** GIVEN ENTRIES follows **

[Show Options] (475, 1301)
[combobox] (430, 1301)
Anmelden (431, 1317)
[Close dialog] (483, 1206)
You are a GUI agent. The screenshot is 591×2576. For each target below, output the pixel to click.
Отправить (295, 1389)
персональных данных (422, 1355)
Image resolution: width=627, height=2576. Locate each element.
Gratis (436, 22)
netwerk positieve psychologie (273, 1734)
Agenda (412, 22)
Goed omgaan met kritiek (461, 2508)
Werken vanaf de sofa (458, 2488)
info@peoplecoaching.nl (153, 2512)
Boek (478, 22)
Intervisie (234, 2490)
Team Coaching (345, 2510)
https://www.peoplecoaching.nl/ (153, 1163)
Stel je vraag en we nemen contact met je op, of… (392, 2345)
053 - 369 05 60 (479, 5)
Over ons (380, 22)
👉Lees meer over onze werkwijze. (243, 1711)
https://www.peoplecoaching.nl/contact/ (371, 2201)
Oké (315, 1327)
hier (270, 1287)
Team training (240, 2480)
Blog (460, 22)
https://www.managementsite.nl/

** End of GIVEN ENTRIES **

■ WHAT IS NEEDED ■
Wherever a line above contains the string "peoplecoaching", copy that line.

■ EXERCISE SOLUTION ■
info@peoplecoaching.nl (153, 2512)
https://www.peoplecoaching.nl/ (153, 1163)
https://www.peoplecoaching.nl/contact/ (371, 2201)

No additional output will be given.